Initially, the vessel sparing technique was described for those patients with a urethral stricture after radical prostatectomy. The hypothesis was that by preserving the proximal blood supply of the corpus spongiosum, we could lessen the risk of cuff associated atrophy in the event these patients may require the placement of an AUS in the future. Later on, as we became more confident with the technique, we applied it to other scenarios, provided that the stricture could be excised and anastomosed without tension. We even started using the vessel sparing technique for augmented anastomotic urethroplasty, and others have followed the trend [14].
Currently we apply the VS technique to any patient with a bulbar stricture who is a candidate for excision and primary anastomosis or augmented anastomotic urethroplasty. Although posterior urethral reconstruction will be described elsewhere in this book, is noteworthy that the vessel sparing technique can be applied in this scenario [15].

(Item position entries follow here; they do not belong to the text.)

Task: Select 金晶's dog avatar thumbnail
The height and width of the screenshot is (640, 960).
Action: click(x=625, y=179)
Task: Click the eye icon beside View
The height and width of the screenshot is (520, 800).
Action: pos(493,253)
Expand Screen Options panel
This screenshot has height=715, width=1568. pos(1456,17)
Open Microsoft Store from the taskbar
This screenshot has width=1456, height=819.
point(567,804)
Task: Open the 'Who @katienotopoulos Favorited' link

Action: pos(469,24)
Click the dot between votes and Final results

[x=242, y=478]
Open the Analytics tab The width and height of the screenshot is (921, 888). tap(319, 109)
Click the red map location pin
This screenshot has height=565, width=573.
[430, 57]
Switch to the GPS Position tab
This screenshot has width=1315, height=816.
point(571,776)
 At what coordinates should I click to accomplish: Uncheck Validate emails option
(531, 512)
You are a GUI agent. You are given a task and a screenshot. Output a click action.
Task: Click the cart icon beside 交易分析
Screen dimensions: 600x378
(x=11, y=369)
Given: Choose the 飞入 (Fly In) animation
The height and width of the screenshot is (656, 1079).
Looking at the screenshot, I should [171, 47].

14.3 Preoperative Evaluation
Patients must have a sterile urine culture at the time of surgery. If necessary, patients are admitted for inpatient treatment with broad-spectrum IV antibiotics peri-operatively. In diabetic patients we recommend strict perioperative blood glucose control and generally require a preoperative glycosylated hemoglobin of less than 7%. Although studies are controversial regarding the role of hyperglycemia and increased perioperative infection, there is data that supports increased risk of infection and wound healing complications associated with poorly controlled diabetes [17].
14.4 Surgical Technique
Under general anesthesia the lower abdomen, genitalia and perineum are shaved. If a suprapubic tube is present this is exchanged sterilely. We are not placing suprapubic tubes at the time of surgery in patients who did not already have one placed preoperatively. The lower abdomen, genitalia and perineum are prepped and draped sterilely. Either high lithotomy or “social lithotomy” may be used.